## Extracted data
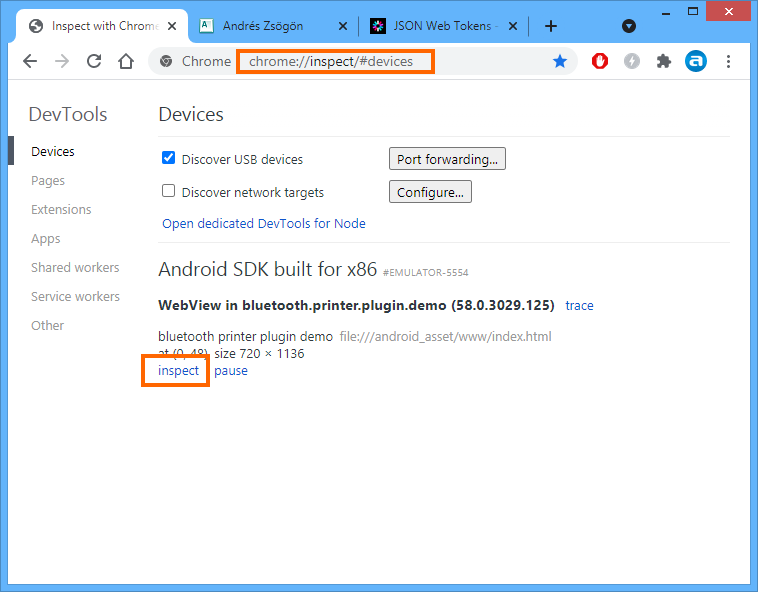Open the Service workers section
This screenshot has width=758, height=592.
(75, 297)
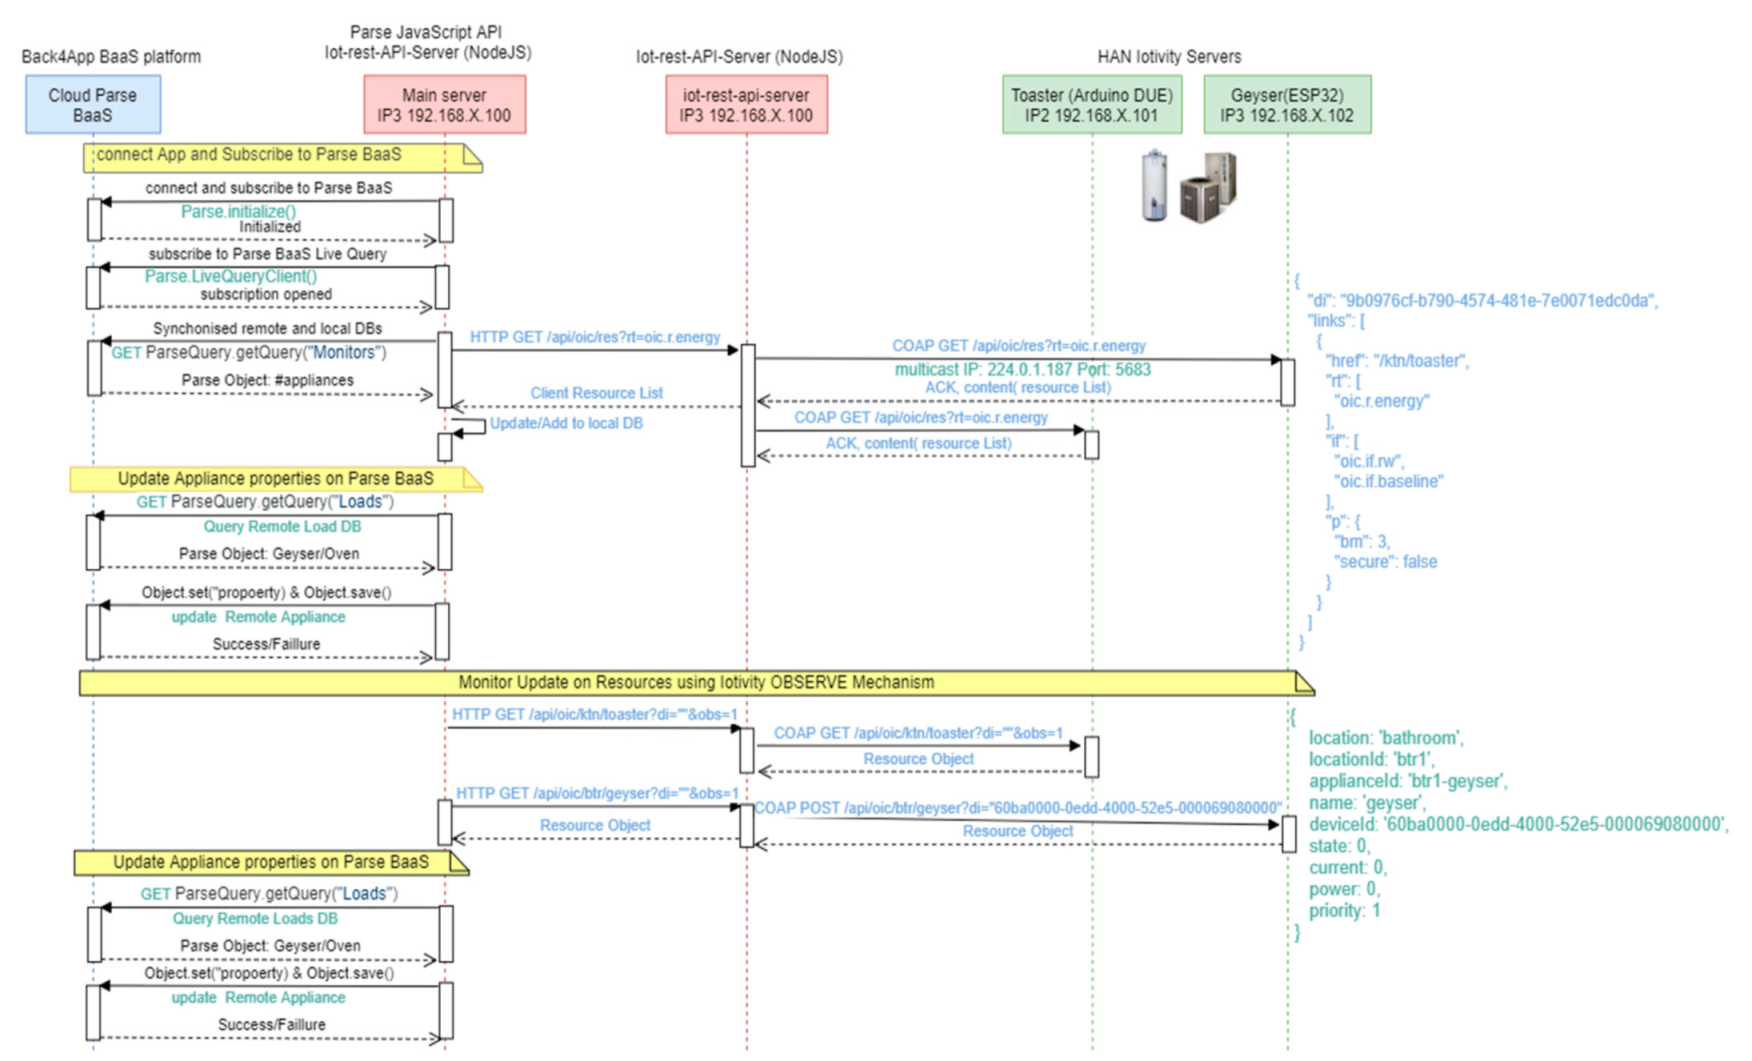
Task: Select the Cloud Parse BaaS box
Action: (93, 105)
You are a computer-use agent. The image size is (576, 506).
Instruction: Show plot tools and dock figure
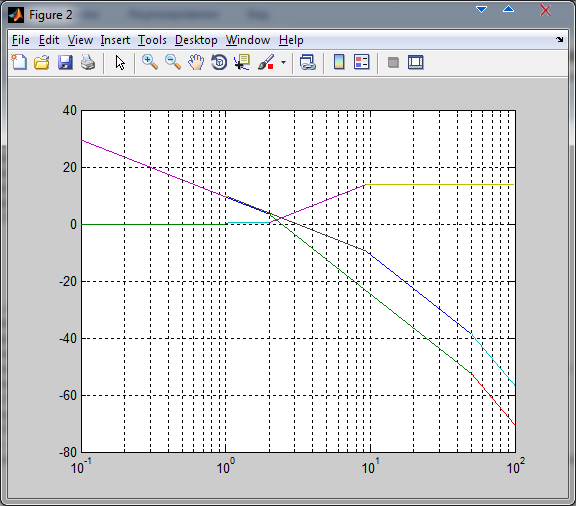(416, 62)
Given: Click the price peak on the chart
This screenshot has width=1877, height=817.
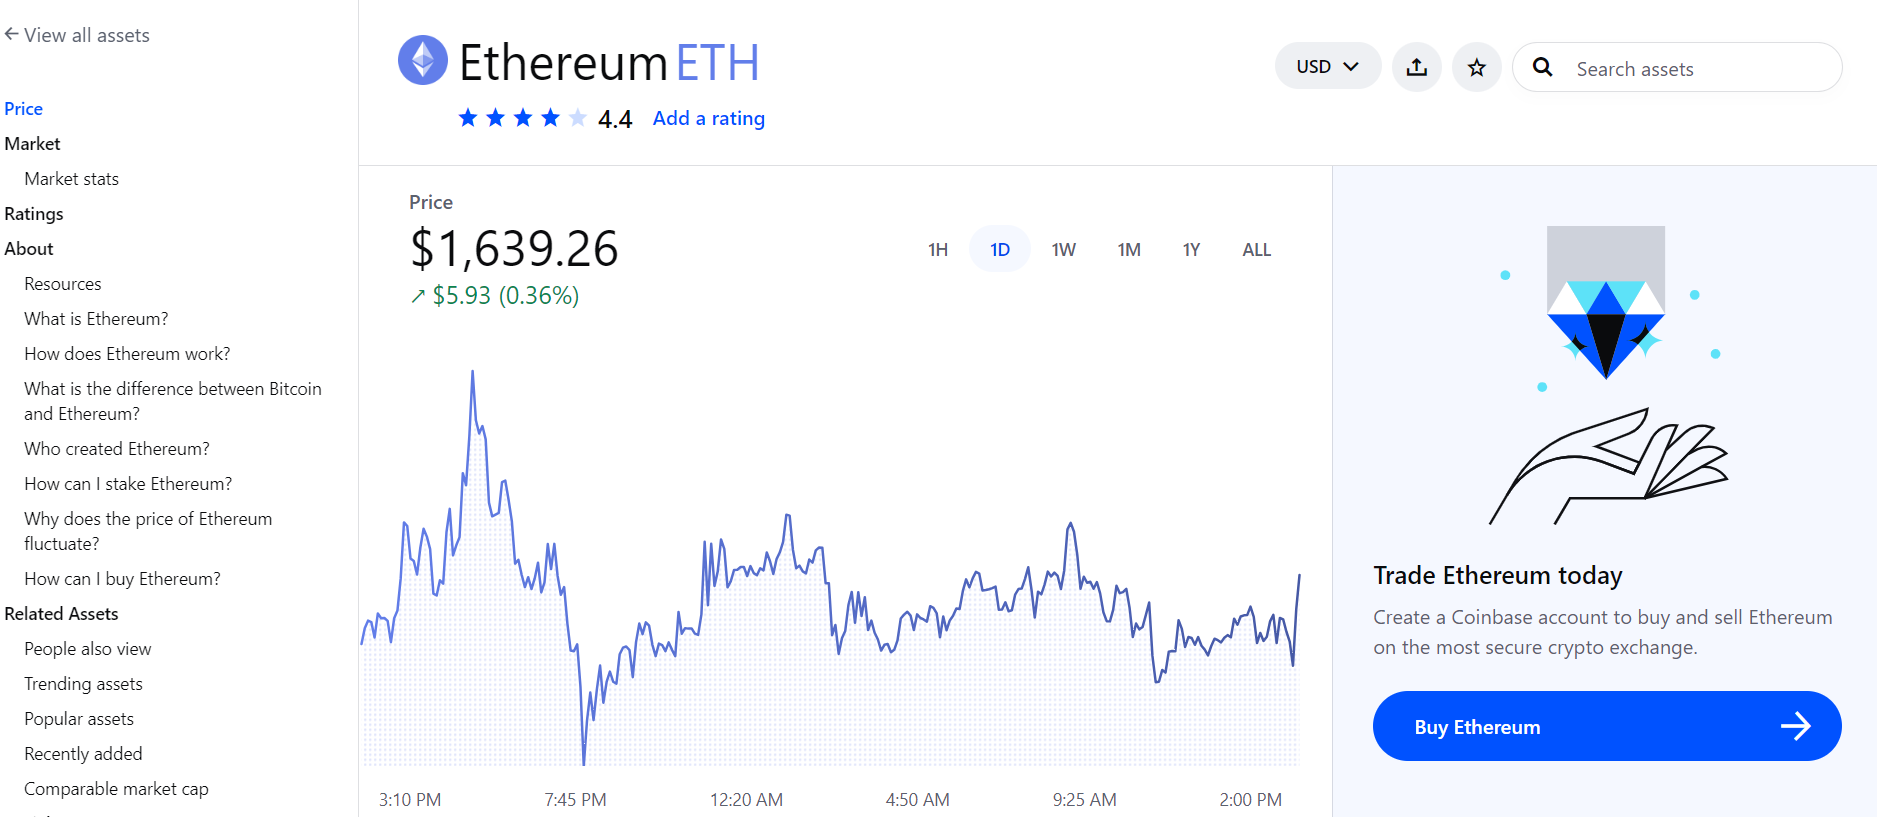Looking at the screenshot, I should [472, 371].
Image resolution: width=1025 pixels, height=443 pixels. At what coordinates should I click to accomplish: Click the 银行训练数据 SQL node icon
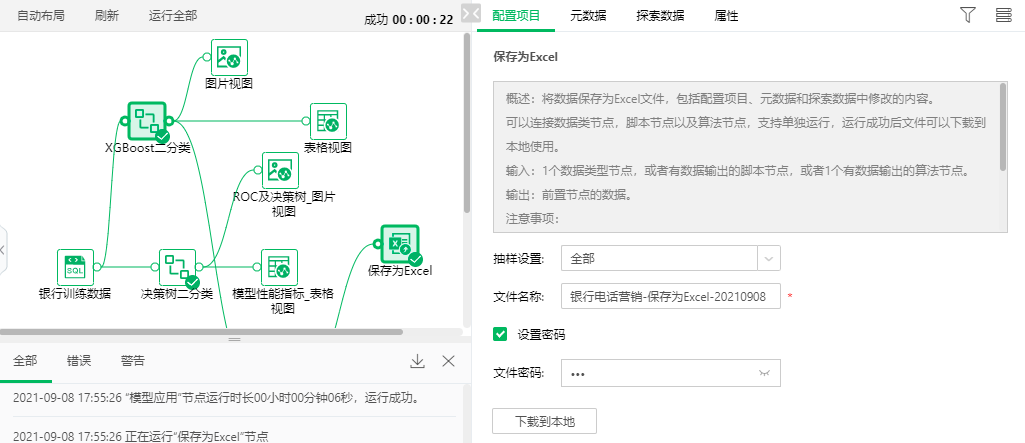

## Do this
Reproduce all of the data above word for word, omitting the pictures.

## Response to this exercise
Open the Service workers section
This screenshot has width=758, height=592.
(75, 297)
Task: Select the Cloud Parse BaaS box
Action: (93, 105)
You are a computer-use agent. The image size is (576, 506).
Instruction: Show plot tools and dock figure
(416, 62)
Given: Click the price peak on the chart
This screenshot has width=1877, height=817.
Looking at the screenshot, I should [472, 371].
Image resolution: width=1025 pixels, height=443 pixels. At what coordinates should I click to accomplish: Click the 银行训练数据 SQL node icon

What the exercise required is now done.